Cela, dit le gouvernement, vise en partie à garantir que les commerçants internationaux ont accès au Royaume-Uni dans son ensemble, convaincus que les normes et les règles sont cohérentes.

Le gouvernement écossais l'a critiqué comme une « prise de pouvoir » de Westminster, et le gouvernement gallois a exprimé des craintes que cela conduise à une course vers le bas. Si l'un des pays qui composent le Royaume-Uni abaisse ses normes, au sujet de l'importation de poulet chloré, par exemple, les trois autres pays devront également accepter le poulet chloré.

Elle est devenue encore plus controversée car l'un de ses principaux objectifs est de donner aux ministres le pouvoir d'adopter des règlements même s'ils sont contraires à l'accord de retrait conclu avec l'UE dans le cadre du protocole d'Irlande du Nord.

Le texte ne déguise pas son intention, affirmant que les pouvoirs contenus dans le projet de loi «ont effet nonobstant toute loi internationale ou nationale pertinente avec laquelle ils peuvent être incompatibles ou incompatibles».
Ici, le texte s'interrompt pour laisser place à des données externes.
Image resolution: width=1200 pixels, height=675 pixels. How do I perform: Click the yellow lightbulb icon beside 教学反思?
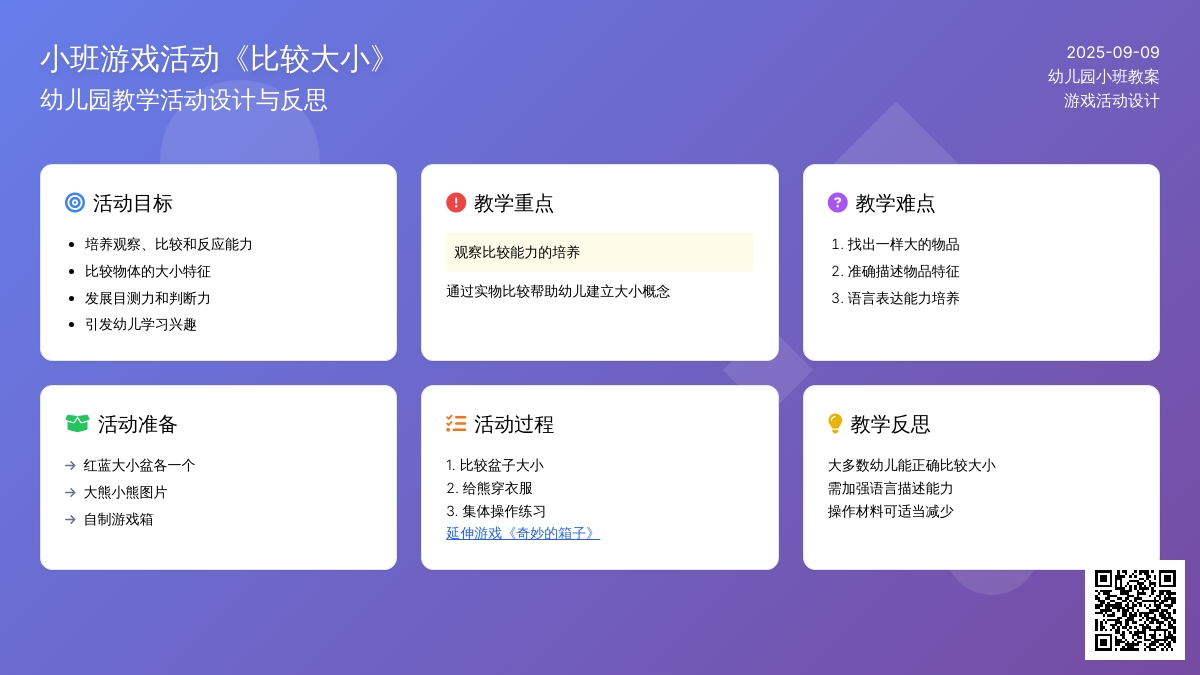[x=835, y=424]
Martin Belam et Owen Bowcott

Parmi les exemples de comportement incitant à l'utilisation des mesures incluses dans le projet de loi sur le marché intérieur, on peut citer, a déclaré jeudi le gouvernement, le refus de l'UE d'accorder la liste des pays tiers aux produits agricoles britanniques pour «des raisons manifestement déraisonnables ou mal justifiées».

Il a également énuméré une «insistance pour que les dispositions de l’UE en matière d’aides d’État s’appliquent en Grande-Bretagne dans des circonstances où il n’y a pas de lien ou seulement un lien insignifiant avec des opérations commerciales en cours» comme raison pour laquelle le Parlement serait invité à soutenir les dispositions du projet de loi.
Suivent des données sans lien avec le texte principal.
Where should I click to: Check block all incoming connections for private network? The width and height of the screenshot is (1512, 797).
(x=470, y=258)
Parmi les autres exemples énumérés figurent une insistance sur le fait que les tarifs GB-NI et les dispositions connexes devraient être «facturés d'une manière qui ne soit pas liée au risque réel des marchandises entrant sur le marché unique de l'UE», ainsi qu'une insistance sur les déclarations d'exportation pour les marchandises NI destinées à GB.

Le projet de loi, qui a passé sa deuxième lecture aux Communes lundi soir à une majorité de 77 personnes malgré l'abstention d'un groupe de députés conservateurs, a exaspéré Bruxelles car il donnerait aux ministres le pouvoir de «faire disparaître» une partie de l'accord de retrait signé par Johnson en dernier. an.
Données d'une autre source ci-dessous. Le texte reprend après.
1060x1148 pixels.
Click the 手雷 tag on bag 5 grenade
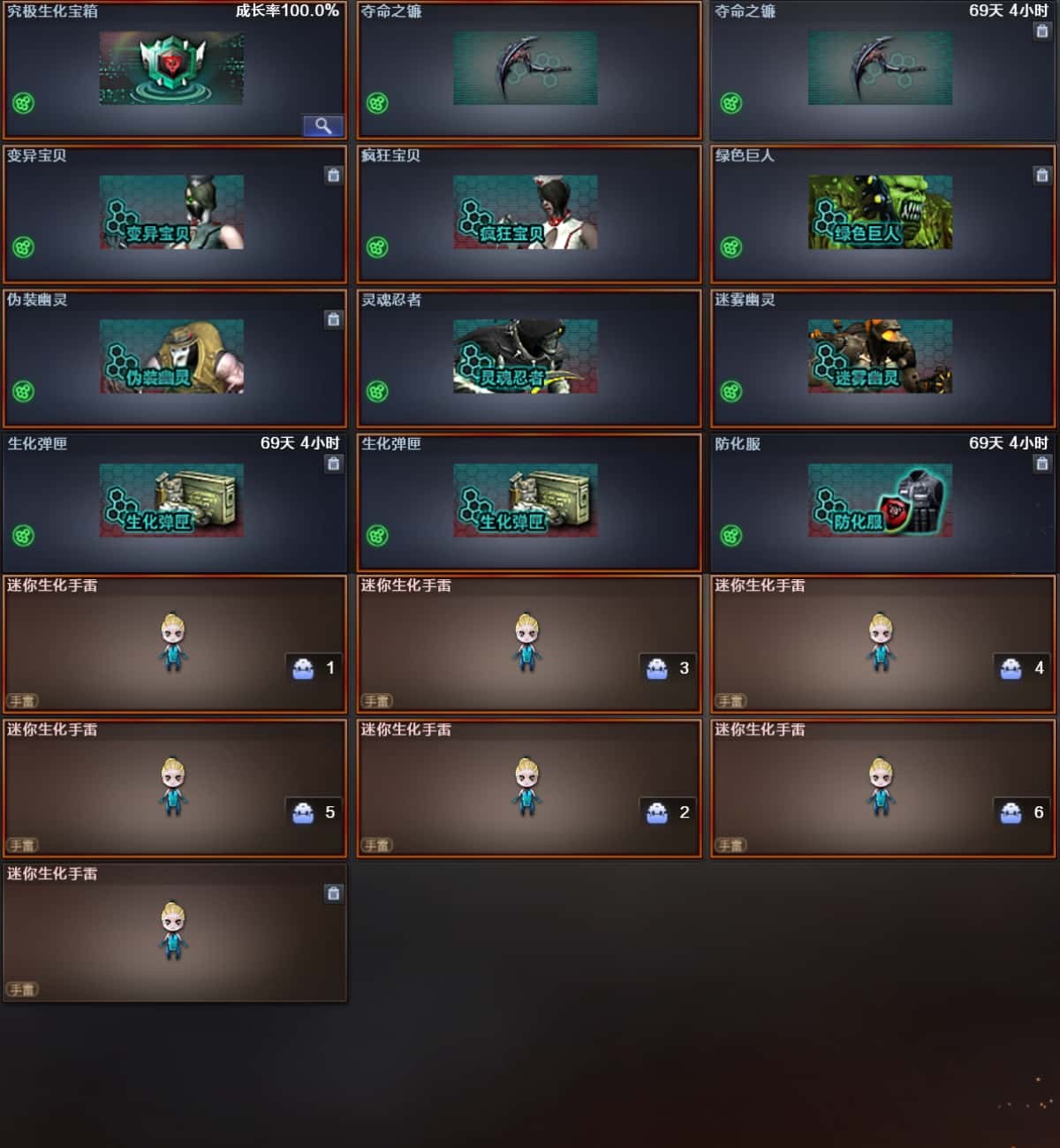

Une déclaration conjointe publiée au nom de Neill, du député de Damian Green, président du caucus One Nation, et du 10 Downing Street mercredi soir, a déclaré que le gouvernement avait accepté de déposer un amendement au projet de loi sur le marché intérieur à l'étape du comité.

Écrivant pour le Telegraph le week-end dernier, Johnson a affirmé qu'il avait été anxieux ces dernières semaines, car les négociateurs pensaient qu'il y avait un «grave malentendu» sur les termes de l'accord de retrait. «Nous entendons maintenant dire que, à moins d’accepter les conditions de l’UE, l’UE utilisera une interprétation extrême du protocole de l’Irlande du Nord pour imposer une frontière commerciale à grande échelle le long de la mer d’Irlande», a-t-il écrit.